AIX version: AIX 4.3.3-11

It works on Linux, unix.
We are not allowed to install gcc to make Multitail work.
vanheusden.com/multitail/

Is there any workaround for this, a shell script(ksh) to tail and grep all the files into a single file in '/tmp' and then tail it perhaps?

jschiwal 05-29-2004 01:56 PM

You could loop through every file argument and run tail on that file, piping through grep. You may want to use sed to precede each line with the filename and a colon. However if you weren't particular about how many lines at the bottom of the files were read, you could fgrep first, and tail to limit the number of matches. Then the filename would precede the match, thanks to fgrep.

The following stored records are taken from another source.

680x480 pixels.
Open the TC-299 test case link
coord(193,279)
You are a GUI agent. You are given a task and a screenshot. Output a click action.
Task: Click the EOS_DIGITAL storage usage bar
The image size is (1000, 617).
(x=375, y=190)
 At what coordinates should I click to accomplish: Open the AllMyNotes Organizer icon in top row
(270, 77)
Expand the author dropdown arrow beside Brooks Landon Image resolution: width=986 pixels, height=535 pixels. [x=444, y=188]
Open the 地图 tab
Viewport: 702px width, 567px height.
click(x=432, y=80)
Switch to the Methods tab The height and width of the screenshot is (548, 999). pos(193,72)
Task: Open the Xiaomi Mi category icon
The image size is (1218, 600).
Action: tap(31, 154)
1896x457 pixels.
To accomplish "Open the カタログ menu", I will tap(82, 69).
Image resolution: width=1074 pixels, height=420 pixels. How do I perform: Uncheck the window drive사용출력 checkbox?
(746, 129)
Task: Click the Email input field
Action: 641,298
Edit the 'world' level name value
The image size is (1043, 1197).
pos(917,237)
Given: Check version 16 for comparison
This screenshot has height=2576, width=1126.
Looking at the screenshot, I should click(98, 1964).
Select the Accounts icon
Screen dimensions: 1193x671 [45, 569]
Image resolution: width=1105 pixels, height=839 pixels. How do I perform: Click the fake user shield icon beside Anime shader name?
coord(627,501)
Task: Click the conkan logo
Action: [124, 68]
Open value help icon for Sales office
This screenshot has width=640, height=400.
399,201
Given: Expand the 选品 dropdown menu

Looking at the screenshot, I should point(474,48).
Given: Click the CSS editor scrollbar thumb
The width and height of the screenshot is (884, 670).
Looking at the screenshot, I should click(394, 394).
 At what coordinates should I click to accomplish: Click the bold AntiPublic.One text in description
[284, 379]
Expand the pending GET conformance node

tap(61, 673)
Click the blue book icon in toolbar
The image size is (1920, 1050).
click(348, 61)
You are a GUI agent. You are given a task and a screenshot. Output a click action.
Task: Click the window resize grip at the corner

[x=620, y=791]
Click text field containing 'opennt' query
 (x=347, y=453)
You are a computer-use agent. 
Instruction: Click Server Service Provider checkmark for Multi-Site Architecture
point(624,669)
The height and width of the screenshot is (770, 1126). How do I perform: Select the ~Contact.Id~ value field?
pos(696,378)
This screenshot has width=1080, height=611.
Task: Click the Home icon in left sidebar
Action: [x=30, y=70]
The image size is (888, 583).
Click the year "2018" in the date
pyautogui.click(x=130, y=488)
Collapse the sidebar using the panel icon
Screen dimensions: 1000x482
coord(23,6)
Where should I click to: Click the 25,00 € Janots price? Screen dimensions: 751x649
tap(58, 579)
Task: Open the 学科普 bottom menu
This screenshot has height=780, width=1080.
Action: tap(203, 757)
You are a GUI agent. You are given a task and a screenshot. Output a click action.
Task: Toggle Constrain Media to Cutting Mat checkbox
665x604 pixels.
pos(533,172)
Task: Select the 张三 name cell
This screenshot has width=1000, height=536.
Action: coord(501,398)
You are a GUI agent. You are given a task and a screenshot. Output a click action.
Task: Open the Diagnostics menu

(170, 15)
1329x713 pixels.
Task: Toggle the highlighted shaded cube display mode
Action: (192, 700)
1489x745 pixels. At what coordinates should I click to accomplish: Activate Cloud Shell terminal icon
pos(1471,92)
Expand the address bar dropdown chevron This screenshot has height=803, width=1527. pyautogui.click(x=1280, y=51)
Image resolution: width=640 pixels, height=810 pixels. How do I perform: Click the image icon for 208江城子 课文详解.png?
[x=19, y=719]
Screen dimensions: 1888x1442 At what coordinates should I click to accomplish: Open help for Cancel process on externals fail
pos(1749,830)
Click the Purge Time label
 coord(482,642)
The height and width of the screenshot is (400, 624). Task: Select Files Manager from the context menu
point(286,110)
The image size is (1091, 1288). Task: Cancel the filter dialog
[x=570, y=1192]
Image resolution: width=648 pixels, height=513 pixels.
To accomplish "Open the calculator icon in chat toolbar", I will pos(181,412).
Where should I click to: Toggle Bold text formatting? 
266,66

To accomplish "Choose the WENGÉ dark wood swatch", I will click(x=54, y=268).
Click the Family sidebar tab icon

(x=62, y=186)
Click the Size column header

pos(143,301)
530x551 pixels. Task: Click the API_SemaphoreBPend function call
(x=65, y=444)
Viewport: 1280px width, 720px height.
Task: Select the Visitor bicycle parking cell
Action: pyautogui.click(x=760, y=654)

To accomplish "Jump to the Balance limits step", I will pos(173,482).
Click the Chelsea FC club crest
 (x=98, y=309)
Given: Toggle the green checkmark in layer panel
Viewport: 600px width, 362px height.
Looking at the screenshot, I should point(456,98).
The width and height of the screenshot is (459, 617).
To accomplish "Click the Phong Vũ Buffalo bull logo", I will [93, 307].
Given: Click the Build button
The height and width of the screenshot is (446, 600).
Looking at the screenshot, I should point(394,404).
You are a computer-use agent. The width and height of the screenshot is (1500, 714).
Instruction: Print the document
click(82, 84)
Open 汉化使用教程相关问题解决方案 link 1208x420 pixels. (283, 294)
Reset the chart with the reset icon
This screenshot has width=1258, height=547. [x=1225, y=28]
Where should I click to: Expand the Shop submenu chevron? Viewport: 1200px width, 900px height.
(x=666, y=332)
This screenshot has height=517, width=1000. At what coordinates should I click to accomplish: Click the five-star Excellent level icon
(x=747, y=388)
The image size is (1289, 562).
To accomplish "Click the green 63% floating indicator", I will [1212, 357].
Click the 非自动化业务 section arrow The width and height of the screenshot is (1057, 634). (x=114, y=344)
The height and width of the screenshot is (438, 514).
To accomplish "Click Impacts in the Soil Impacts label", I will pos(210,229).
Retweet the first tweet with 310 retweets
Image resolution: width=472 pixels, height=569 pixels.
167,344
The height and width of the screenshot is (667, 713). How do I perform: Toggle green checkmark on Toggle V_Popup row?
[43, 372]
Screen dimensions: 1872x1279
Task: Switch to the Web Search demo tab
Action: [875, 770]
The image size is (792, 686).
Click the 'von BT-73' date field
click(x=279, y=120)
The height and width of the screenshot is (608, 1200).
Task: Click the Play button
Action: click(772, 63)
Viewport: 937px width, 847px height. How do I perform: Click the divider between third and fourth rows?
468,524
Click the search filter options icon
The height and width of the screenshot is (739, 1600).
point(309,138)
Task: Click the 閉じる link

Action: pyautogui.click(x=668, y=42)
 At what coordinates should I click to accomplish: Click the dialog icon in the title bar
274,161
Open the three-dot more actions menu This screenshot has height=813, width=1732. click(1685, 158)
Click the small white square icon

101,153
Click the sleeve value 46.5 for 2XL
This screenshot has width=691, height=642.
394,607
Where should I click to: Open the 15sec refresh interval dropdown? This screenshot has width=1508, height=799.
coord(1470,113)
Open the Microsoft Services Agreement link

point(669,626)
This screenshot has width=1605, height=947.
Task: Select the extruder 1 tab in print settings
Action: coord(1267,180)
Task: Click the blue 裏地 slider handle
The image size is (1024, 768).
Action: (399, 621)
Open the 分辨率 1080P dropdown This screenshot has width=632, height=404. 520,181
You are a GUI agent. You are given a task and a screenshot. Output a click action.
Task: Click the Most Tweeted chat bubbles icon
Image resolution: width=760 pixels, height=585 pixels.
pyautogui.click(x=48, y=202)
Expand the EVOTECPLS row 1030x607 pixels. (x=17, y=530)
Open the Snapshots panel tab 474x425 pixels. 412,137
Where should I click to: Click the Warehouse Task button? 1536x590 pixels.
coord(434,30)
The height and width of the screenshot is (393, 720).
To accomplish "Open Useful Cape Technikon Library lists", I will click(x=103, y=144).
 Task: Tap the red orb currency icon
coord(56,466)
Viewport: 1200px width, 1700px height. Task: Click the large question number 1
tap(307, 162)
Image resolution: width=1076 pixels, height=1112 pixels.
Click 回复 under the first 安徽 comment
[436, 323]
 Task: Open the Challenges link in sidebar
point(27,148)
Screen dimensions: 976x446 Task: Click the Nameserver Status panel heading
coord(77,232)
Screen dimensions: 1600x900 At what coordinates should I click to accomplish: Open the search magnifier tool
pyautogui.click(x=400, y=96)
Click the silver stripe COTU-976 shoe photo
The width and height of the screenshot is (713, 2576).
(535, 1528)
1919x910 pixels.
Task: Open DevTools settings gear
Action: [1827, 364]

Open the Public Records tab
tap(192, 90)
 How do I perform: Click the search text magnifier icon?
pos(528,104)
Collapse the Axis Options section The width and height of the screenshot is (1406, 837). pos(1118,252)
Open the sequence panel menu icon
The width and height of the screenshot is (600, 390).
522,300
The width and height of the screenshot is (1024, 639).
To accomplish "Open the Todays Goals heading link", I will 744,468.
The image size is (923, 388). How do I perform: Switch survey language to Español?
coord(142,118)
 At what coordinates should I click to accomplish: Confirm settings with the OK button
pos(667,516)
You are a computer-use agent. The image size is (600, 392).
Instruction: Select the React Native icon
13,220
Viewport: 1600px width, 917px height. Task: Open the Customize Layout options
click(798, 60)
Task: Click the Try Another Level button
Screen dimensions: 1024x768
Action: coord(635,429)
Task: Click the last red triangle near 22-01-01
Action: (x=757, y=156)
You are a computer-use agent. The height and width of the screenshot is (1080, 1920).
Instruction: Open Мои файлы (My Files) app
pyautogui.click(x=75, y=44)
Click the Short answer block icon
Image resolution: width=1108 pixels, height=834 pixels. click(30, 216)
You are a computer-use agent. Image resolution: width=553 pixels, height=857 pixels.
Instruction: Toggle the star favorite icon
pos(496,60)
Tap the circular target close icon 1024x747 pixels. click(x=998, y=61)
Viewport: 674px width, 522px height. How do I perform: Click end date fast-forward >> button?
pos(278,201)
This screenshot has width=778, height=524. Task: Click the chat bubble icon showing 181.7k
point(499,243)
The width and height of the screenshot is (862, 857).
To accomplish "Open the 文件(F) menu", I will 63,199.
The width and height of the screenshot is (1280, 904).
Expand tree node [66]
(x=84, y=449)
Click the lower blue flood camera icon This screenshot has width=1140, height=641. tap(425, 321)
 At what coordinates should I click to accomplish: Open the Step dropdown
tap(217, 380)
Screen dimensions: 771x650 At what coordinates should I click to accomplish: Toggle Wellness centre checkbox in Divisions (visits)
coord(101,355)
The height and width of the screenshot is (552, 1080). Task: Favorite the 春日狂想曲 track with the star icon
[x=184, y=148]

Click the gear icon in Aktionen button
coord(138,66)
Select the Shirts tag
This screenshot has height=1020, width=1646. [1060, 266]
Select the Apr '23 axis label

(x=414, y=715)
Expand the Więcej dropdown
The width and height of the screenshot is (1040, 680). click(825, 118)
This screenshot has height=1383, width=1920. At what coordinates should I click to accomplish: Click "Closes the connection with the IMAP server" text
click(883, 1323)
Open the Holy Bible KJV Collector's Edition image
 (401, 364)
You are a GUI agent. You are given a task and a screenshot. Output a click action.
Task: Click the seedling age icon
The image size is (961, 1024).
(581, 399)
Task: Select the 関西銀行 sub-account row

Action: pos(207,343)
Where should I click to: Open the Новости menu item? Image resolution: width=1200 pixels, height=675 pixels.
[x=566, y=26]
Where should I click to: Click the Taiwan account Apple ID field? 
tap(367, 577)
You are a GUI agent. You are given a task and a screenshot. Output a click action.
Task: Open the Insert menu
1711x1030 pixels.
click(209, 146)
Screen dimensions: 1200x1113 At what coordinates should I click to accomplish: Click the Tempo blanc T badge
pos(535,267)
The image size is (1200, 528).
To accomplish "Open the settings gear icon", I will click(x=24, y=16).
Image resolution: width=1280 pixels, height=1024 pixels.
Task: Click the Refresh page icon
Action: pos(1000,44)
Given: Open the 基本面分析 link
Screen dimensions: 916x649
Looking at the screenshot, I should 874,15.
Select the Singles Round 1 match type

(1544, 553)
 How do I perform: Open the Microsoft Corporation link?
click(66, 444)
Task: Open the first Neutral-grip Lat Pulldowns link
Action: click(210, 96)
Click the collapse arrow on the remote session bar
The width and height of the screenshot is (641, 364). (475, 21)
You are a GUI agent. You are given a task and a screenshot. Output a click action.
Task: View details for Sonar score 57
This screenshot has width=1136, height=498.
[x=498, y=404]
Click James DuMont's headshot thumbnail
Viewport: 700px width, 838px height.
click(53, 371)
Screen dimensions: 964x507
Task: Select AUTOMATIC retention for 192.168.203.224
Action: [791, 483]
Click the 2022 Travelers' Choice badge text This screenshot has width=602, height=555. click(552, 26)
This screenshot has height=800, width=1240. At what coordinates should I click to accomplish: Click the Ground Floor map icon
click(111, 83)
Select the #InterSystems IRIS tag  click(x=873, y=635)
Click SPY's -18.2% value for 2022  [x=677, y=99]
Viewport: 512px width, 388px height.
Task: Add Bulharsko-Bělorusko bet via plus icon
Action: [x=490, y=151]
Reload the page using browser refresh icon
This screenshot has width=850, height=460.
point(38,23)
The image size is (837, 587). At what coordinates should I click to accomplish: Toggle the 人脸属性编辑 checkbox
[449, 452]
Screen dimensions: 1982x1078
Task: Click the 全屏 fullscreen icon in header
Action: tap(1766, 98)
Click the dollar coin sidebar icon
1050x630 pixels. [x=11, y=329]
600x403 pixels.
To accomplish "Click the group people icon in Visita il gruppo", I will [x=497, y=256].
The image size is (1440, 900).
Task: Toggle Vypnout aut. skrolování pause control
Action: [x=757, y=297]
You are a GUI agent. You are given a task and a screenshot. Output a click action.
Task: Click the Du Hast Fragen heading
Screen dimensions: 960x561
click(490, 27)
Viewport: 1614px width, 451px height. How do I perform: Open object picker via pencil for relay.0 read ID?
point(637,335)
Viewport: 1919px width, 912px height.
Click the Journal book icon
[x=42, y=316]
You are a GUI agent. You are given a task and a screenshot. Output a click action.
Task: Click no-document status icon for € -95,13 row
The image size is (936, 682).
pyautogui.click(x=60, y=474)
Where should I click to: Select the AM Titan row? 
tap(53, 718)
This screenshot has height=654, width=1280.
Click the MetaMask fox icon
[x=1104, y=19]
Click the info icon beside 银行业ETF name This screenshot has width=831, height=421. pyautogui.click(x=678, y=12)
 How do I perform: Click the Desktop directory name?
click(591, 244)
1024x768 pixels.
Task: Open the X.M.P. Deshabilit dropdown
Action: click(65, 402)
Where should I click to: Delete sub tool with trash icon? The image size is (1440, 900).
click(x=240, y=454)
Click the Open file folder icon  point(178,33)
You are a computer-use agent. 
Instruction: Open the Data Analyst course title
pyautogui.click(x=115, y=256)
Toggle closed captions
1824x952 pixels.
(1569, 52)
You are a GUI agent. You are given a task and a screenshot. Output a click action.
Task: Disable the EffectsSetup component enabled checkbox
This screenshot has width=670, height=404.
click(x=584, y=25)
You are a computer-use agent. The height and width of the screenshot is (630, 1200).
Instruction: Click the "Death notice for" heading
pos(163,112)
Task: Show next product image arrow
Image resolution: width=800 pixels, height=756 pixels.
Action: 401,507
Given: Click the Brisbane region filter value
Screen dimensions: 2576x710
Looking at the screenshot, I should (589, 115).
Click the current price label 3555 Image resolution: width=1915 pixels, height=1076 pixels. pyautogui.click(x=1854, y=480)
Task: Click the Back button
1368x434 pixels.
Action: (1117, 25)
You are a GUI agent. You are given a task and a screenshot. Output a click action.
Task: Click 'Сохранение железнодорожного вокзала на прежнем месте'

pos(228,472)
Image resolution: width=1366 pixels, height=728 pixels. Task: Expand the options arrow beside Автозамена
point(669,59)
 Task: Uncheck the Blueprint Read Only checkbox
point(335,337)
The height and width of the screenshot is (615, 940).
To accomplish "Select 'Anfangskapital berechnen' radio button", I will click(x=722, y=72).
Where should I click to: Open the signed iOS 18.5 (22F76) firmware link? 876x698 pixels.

zorba4 05-30-2004 10:04 AM

I would try it that way :
I would write down a script like that :

#startup
rm /tmp/logfile.txt
for i in file1.log file2.log file3.log
do
tail -100f $i |grep RCODE >>/tmp/logfile.txt 2>&1 &
done
tail -100f /tmp/logfile.txt
# end script



I didn't even try it, but I think that my script should work.

looseCannon 05-30-2004 09:00 PM

Maybe you are going about this the hard way. Look at a free utility I recently managed to get installed on our AIX 5.x servers -- Swatch. It examines or tails, which ever mode you would like, files and will perform actions, print lines, email people, or do almost anything you want upon finding a match to whatever criteria you define.

Very nice. Very handy. I use it on a regular basis for going through massive log files.

http://swatch.sourceforge.net.

Also, I will be happy to provide a tar file with all the compiled perl modules included. All you have to do is untar them and it is ready to go.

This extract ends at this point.